As I explain in ‘How to start an affiliate programme’, an affiliate software or tech provider can open doors to more opportunities and help your in-house experts or affiliate marketing agency run a more efficient campaign.
Often, moving an affiliate campaign from a network to a tech provider requires an affiliate migration. This can be complex and time-consuming, which is why having an experienced affiliate marketer on board will play an important part in the process.
1. Build the centralised tracker
First of all, we build a centralised migration tracker that is accessible to us, the brand, and the new tech provider. It is used as a migration management tool, to track progress and store affiliate contacts.
As there are three parties involved in the project, being organised and communicative goes a long way.
2. Complete a tracking audit
A full tracking audit will be completed by our team to ensure the new affiliate pixel is fully optimised. We don’t simply replace the existing tracking; we ensure all the relevant parameters are captured. The more data that is passed in the pixel, the more granular we can be when we reporting and awarding commissions, meaning the cost of sale (COS) is always accurately controlled and monitored.
Many campaigns track gross value (vs. net) in their affiliate pixel, meaning commissions are applied to higher values than they should be. Removing the VAT from your tracking can easily reduce the cost of the campaign by 20%, leaving more budget for tenancies.

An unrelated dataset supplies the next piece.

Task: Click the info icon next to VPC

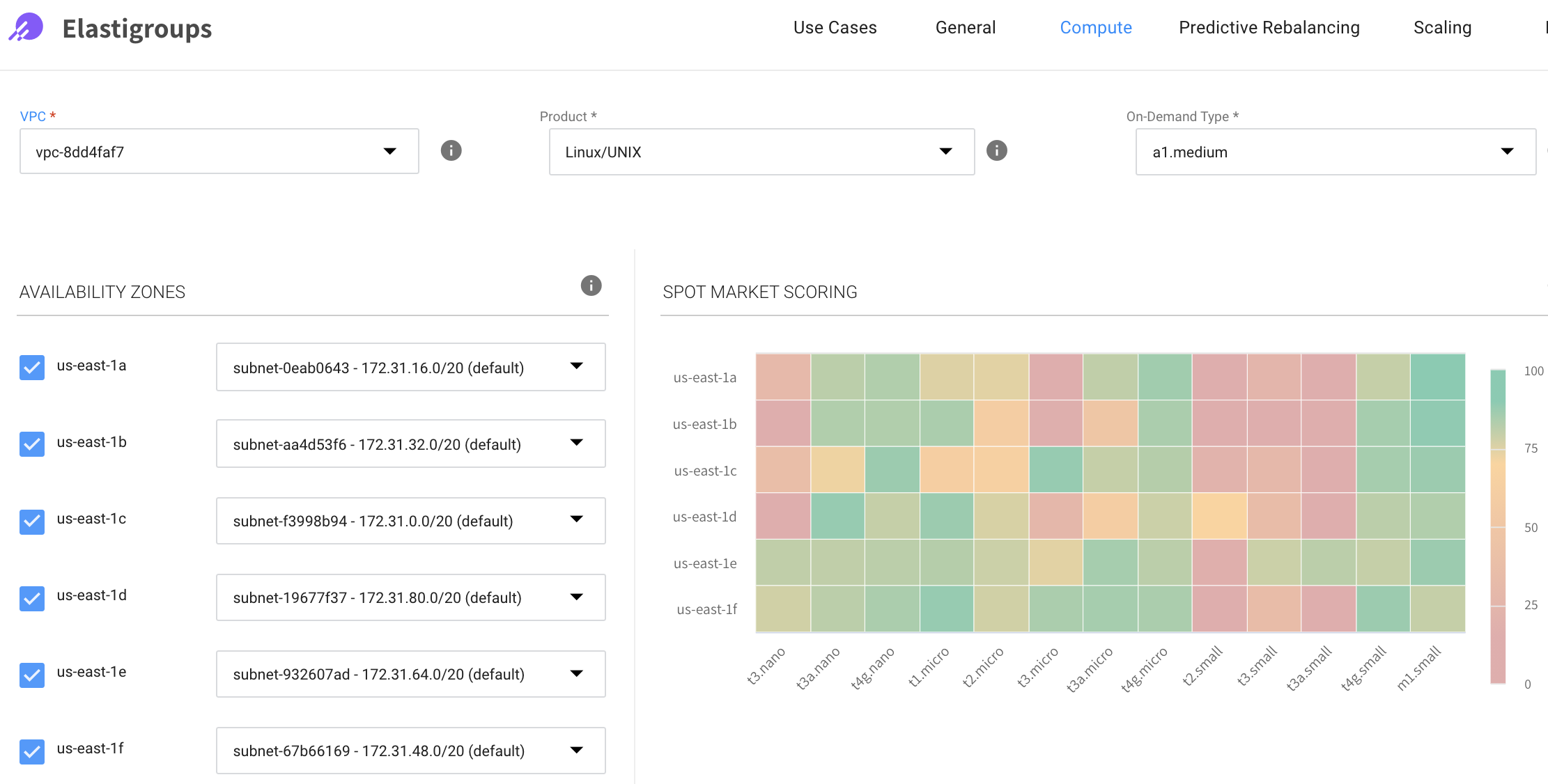Action: 451,150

3. Review the affiliate mix
At this stage, we will review the existing affiliate mix to look for missed opportunities in the campaign. Diversification will help to strengthen your programme, not least because working with various partners allows you to create touchpoints across the customer journey. We will, however, look to exclude any low-quality affiliates.

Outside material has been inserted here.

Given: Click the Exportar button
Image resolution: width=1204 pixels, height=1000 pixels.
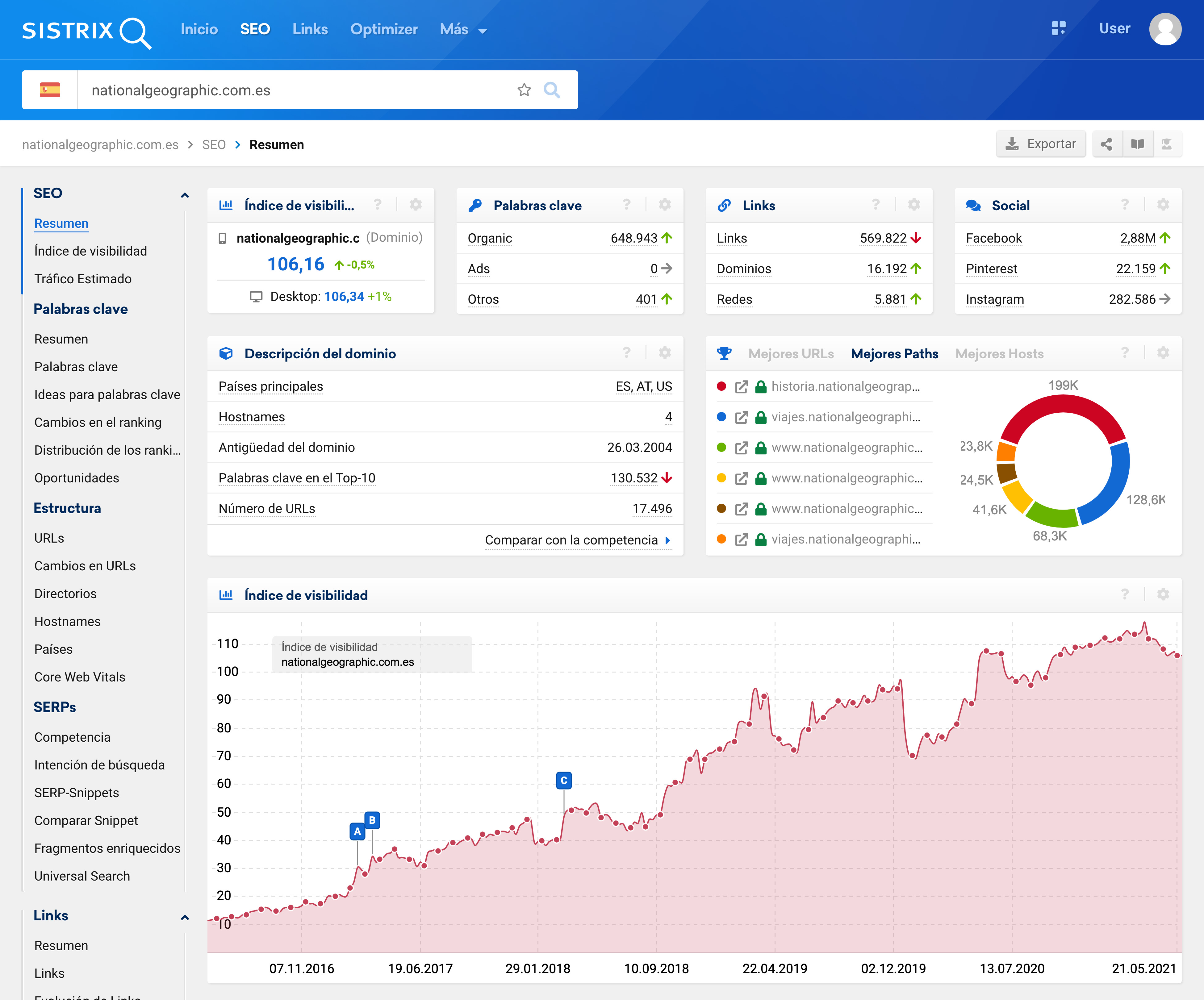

With the Dormeo affiliate campaign, we reduced the number of voucher codes on the programme by more than half without losing revenue and delivered a 2,736% return on investment (ROI).
4. Review the commission structure
Next, we review the cost of the campaign by analysing the current commission structure. By introducing new parameters in the pixel, we have the opportunity to apply CPAs in a strategic manner and maximise ROI.
For example, we could differentiate the CPA based on mobile vs. desktop traffic, new vs existing customers, or any other parameters relevant to the brand.
5. Plan for recruitment
To support the quick wins identified in the early stages, we draft a phased recruitment plan. Layers of complexity will be added to the campaign gradually, prioritising affiliates that drive revenue before looking to partners that can drive brand awareness or reach out to new demographics.
Once the migration is complete and we have set the basis for a strong campaign to grow, we will continuously review the tracking, commissions, COS, and affiliate mix to ensure we meet your brand digital marketing objectives and keep up with market trends.